Posted By: Wonder Worlock
Wed, 04/20/2011 - 16:45

I like Soldier Zero. The concept is obviously a Stan Lee invention. It has a Stan Lee feel. But the timing, the pace of the story does not “drive” like your typical Dan Abnett and Andy Lanning vehicle. Which is fine, because this tale is a solid one. But I would never guess it was a DnA production.

For the uninitiated, Soldier Zero is about Stewart Trautmann, a wheelchair-bound war veteran who is paralyzed from the waist down thanks to a roadside bomb that blew up his transport while he was stationed overseas. Stew, whose body has merged with alien battle armor,  now battles not only circumstances beyond his control on Earth but also the very technology that makes him … Soldier Zero!

This time around, after a sweep of a hospital by the alien group calling itself “The Clowns,” Stewart and the menace called Application Nine find themselves in a hospital ward hidden away in a U.S.government installation.
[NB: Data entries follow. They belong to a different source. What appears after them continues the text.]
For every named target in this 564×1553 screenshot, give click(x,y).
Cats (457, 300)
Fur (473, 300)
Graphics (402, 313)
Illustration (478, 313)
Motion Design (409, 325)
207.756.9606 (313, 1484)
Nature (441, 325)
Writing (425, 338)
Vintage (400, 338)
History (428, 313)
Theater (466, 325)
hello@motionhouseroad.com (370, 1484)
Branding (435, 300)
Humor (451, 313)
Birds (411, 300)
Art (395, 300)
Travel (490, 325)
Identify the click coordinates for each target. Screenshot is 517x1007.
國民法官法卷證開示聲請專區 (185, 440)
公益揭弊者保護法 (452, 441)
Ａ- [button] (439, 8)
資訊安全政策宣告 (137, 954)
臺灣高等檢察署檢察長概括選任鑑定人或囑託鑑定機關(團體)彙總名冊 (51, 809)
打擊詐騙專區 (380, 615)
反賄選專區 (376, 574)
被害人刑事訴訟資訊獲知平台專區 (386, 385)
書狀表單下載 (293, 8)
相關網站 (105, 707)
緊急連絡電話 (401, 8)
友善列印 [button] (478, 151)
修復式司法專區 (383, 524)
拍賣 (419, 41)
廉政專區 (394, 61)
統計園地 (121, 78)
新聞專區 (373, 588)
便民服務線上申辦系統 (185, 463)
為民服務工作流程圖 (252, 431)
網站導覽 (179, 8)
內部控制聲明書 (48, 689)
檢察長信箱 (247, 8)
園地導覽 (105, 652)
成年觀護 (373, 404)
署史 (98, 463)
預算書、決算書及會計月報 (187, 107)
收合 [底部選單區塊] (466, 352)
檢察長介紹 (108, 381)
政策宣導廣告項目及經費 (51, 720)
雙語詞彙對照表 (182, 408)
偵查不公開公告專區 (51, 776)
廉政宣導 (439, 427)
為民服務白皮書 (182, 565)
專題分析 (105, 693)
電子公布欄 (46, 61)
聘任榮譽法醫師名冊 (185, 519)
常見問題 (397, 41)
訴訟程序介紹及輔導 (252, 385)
Everyone except Stewart and Nine are in suspended animation, including Stew’s brother James.

Nine explains a lot to Stewart by way of exposition and I was reminded not so much of a DnA saga but rather the old Brian Michael Bendis talking heads. This drags the story a bit, but I am sure the payoff will be coming in future issues. We are still getting to know our cast.

The alien tech of Nine and Stew are the only things keeping them from being on ice, Nine explains, but upon seeing Kay-Lee in suspended animation, Stew becomes the fully powered Soldier Zero, revealing himself to armored guards, and that is when chaos ensues.

After some great action sequences fighting armored government types, the warning of Gorshen, the being that once occupied the Soldier Zero biosyte hardware, begins resonating in Stew’s head again. (The partial origin of the biotech and the fall of Gorshen’s troops takes up a good slab of this tale too, but the discovery is so juicy and cosmic I think you should enjoy that for yourselves; nice seeing new characters as they are created).

Gorshen’s influence, which has been guiding our hero, is evaporating from the biosyte. There is danger that the biotech might take over the form and function of Trautmann, and Gorshen says he needs to maintain control and fight.

It seems that, at the worst time, this prophecy is coming true and Stewart may be losing control to the biosyte! We will see next issue.

While the pace is a bit draggy, this is a good space yarn and I enjoyed it. The visuals by Javier Pina with colors by Archie Van Buren lend themselves to the tale. I know creator Stan is proud, and I think you would enjoy it as well.